Assume i) $p|a_i \forall i<n$ ii) $p\not|a_n$ iii) $p^2\not|a_0$ Suppose $f(x)=g(x)h(x)$ where $g,h$ are polynomials with integer coefficients. Let $f(x)=a_nx^n+a_{n-1}x^{n-1}+.....+a_1x+a_0$, and let $g,h$ have coefficients $b_i, c_i$ similarly. $a_0 = b_0c_0$ implies, by (i) and (iii), that $p$ divides one of $b_0, c_0$. WLOG we assume $p$ divides $b_0$. By induction I show that, unless the degree of $g$ is $n$, $p$ divides every coefficient of $g$. Let $b_k$ be the first coefficient not divisible by $p$. $a_k = b_kc_0+b_{k-1}c_1+....+b_1c_{k-1}+b_0c_k$ (where some of the "c" coefficients may be zero).

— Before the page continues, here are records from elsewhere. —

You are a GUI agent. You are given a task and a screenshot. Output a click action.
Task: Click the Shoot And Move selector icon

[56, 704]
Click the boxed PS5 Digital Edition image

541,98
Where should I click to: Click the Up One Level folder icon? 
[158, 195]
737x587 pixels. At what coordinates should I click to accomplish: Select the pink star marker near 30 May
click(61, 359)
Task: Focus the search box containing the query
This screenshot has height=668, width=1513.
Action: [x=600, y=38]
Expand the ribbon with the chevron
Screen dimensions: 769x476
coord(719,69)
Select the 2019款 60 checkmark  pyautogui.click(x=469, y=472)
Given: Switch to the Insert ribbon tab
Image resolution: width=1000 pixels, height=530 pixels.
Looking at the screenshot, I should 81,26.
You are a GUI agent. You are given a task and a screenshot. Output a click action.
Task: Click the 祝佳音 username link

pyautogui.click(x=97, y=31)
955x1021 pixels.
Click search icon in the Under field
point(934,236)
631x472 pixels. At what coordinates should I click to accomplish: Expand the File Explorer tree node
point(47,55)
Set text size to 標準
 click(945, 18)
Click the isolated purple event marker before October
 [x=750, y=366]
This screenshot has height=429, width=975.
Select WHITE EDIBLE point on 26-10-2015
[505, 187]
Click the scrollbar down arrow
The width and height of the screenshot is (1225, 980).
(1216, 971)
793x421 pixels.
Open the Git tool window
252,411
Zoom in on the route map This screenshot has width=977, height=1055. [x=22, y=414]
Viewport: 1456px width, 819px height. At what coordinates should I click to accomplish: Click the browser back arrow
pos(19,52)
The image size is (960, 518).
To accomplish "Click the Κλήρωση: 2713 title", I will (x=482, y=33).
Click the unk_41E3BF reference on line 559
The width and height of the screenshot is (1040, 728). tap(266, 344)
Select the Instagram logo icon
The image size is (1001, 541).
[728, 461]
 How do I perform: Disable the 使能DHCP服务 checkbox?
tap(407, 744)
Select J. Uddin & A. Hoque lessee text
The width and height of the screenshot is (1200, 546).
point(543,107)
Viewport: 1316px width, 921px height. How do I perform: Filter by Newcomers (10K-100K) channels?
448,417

But if $k<n$, $p|a_k$ by (i), so $p|b_kc_0+b_{k-1}c_1+....+b_1c_{k-1}+b_0c_k$, but $p|b_{k-1}c_1+....+b_1c_{k-1}+b_0c_k$ by choice of $k$, so $p|b_kc_0$, and since $p$ does not divide $c_0$ (by above), it must divide $b_k$, a contradiction. Therefore, if the degree of $g$ less than $n$, $p|g$, so $p|a_n$, a contradiction of (ii), so the degree of $g$ must be $n$, whence the degree of $h$ is zero, and $f$ is therefore irreducible, which was to be shown.

That is irreducibilty in Z[x], now one more step to go ot Q[x].

Oh, I misread the question. Well, it's easy, since Gauss's Lemma states that a polynomial is irreducible over Z[x] iff it is irreducible over Q[x].